From: Alec Warner <antarus@gentoo.org>
To: Gentoo Dev <gentoo-dev@lists.gentoo.org>
Subject: Re: [gentoo-dev] overlays.gentoo.org restoration & post-mortem
Date: Fri, 17 Jan 2014 22:01:52 -0800 [thread overview]
Message-ID: <CAAr7Pr8N1bHVVYihpjVntZ_AdED-8Fh30e=Aknh8=-rFDkBi9g@mail.gmail.com> (raw)
In-Reply-To: <20140118050256.GF3378@orbis-terrarum.net>
[-- Attachment #1: Type: text/plain, Size: 5664 bytes --]
On Fri, Jan 17, 2014 at 9:02 PM, Robin H. Johnson <robbat2@gentoo.org>wrote:
> overlays.gentoo.org service has been restored on a new system.
> Some statistics and a post-mortem follow.
>
> Special thanks to antarus and a3li for all their interactions with our
> sponsor,
> and managing most of the details. I just did the final data recovery and
> this
> writeup.
>
> Please resume using the service, and if you see something weird that you
> think is different from before, please file a bug for Infrastructure.
>
> In the process, the service moved to a new machine. The SSH keys have
> changed
> as follows:
> DSA: d6:71:99:1f:46:c9:42:95:e1:9d:be:8e:f7:76:51:b5
> RSA: 92:b5:40:16:63:a3:61:9f:d7:63:64:ba:d5:51:41:b9
> ECDSA: 96:f0:29:e6:d4:85:58:46:31:ba:0e:17:0b:8c:fa:d8
>
> As this time, we will NOT be restoring Trac due to low demand. If you
> still require an web-based SVN browser for old SVN repos, please contact
> us at infra@gentoo.org.
>
For Trac wiki users. The recommendation is to move to wiki.gentoo.org. If
you hadn't migrated, and you need a copy of your Trac wiki pages from
overlays.gentoo.org, please file a bug against infra and someone (me) will
restore them for on a request by request basis. I think the deal is that I
can pretty trivially give you a tarball of markup files (one per wiki page.)
-A
>
> If you have a dev/ repo under the list 'IMPORTANT' below, you MUST push
> to the server again.
>
> IMPORTANT: The following repos were damaged beyond repair, and were not
> available in backups.
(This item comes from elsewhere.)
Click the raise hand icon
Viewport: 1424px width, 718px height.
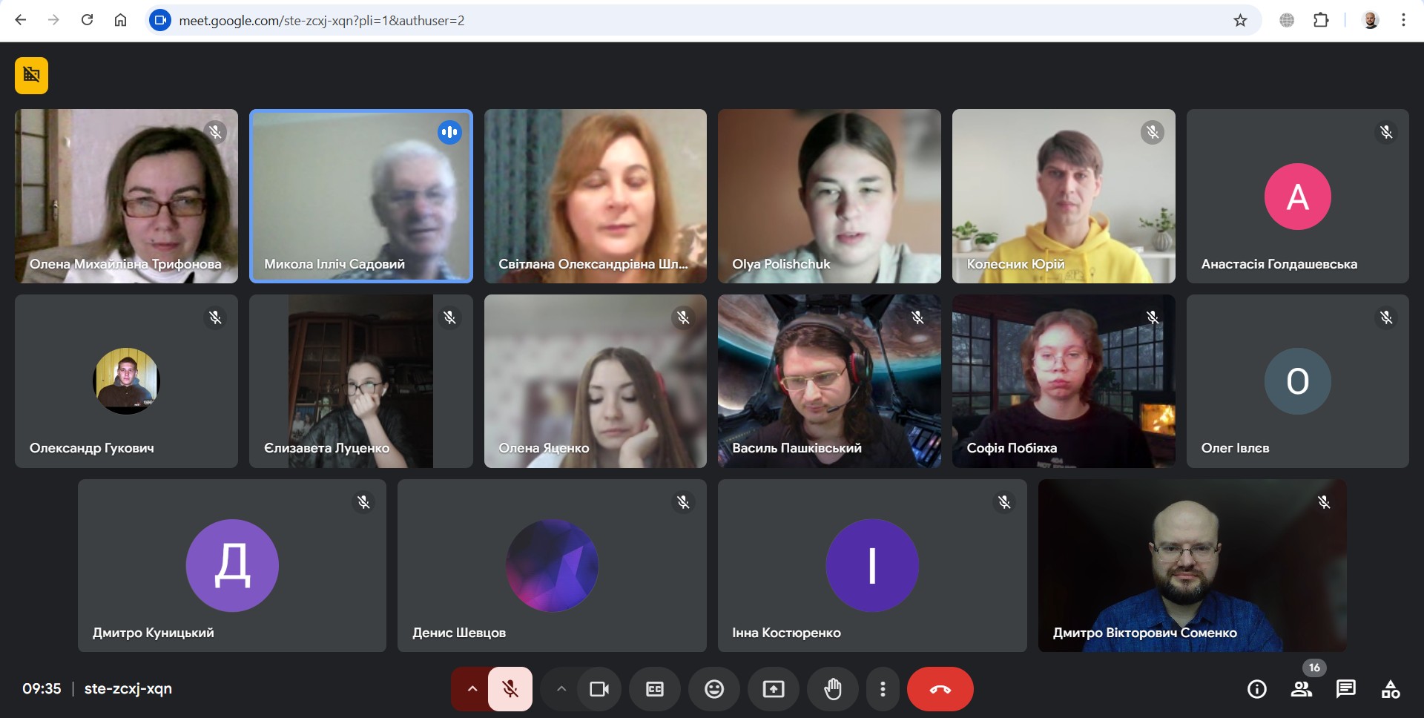(x=832, y=689)
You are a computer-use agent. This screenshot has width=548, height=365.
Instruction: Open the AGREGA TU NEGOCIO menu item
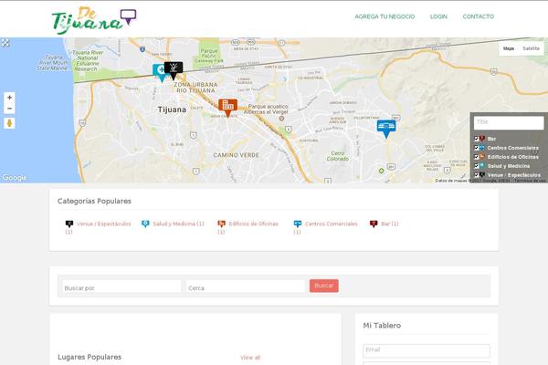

You'll need to push again, I have reset the repos to
> empty:
> dev/anarchy.git
> dev/dberkholz.git
> dev/dev-zero.git
> dev/dilfridge.git
> dev/fordfrog.git
> dev/graaff.git
> dev/maekke.git
> dev/mschiff.git
> dev/quantumsummers.git
> dev/zorry.git
>
> FYI: The following repos appeared to be empty:
> dev/b33fc0d3.git
> dev/moult.git
> dev/tomwij.git
> user/blueicefield.git
> user/disinbox.git
> user/palatis.git
> user/paragon.git
> user/vmalov.git
> user/xray.git
>
> FYI: The following repos contained dangling commits/tags/blobs, and this
> should not be considered new breakage; if you have a newer copy, you are
> encouraged to push again:
> dev/blueness.git
> dev/maksbotan.git
> dev/mgorny.git
> dev/qiaomuf.git
> dev/xmw.git
> proj/betagarden.git
> proj/catalyst.git (+tags)
> proj/devmanual.git
> proj/dotnet.git
> proj/elfix.git (+tags)
> proj/emacs-tools.git
> proj/gamerlay.git
> proj/hardened-dev.git
> proj/hardened-patchset.git
> proj/kde.git
> proj/lisp.git
> proj/openrc.git (+tags)
> proj/portage.git
> proj/ruby-overlay.git
> proj/sci.git
> proj/sunrise.git
> proj/webapp-config.git
> proj/x11.git
> user/gmt.git
> user/mv.git (+blobs)
> user/palmer.git
>
> Statistics:
> -----------
> 354 repos total
> - 10 repos unrecoverable (all in /dev)
> = 344 repos recovered/available
>
> 9 repos that seem to empty
> 26 repos with dangling commits/tags/blobs
> 2 repos recovered from external sources.
>
> Breakdown by path:
> ------------------
> 193 proj/ repos
> 69 dev/ repos
> 91 user/ repos
> 1 other repo
>
> Post-mortem
> -----------
> Hornbill went offline around: 2014-01-10 13:13 UTC
> Hornbill last started a backup of VCS: 2014-01-10 07:59:04 UTC
> Hornbill last completed a backup of VCS: 2014-01-10 08:20:54 UTC
>
> Between the backup starting, and the server going offline, we were able
> to confirm writes to the following Git repos:
> dev/fordfrog.git
> proj/kde.git
> gitolite-admin.git
>
> We believe that there were no writes to user/ repos, but are not 100%
> certain, as the logging was insufficient for this purpose.
>
> Hornbill went offline just over a week ago: Mid-afternoon on a Friday
> for the timezone where it's located. Due staff turnover and business
> changes at the previous sponsor, we were not able to contact anybody
> until regular office hours on Monday, January 13th.
>
> The server in question, while previously functioning, was not
> recoverable after a remote hands reboot on Monday afternoon (UTC).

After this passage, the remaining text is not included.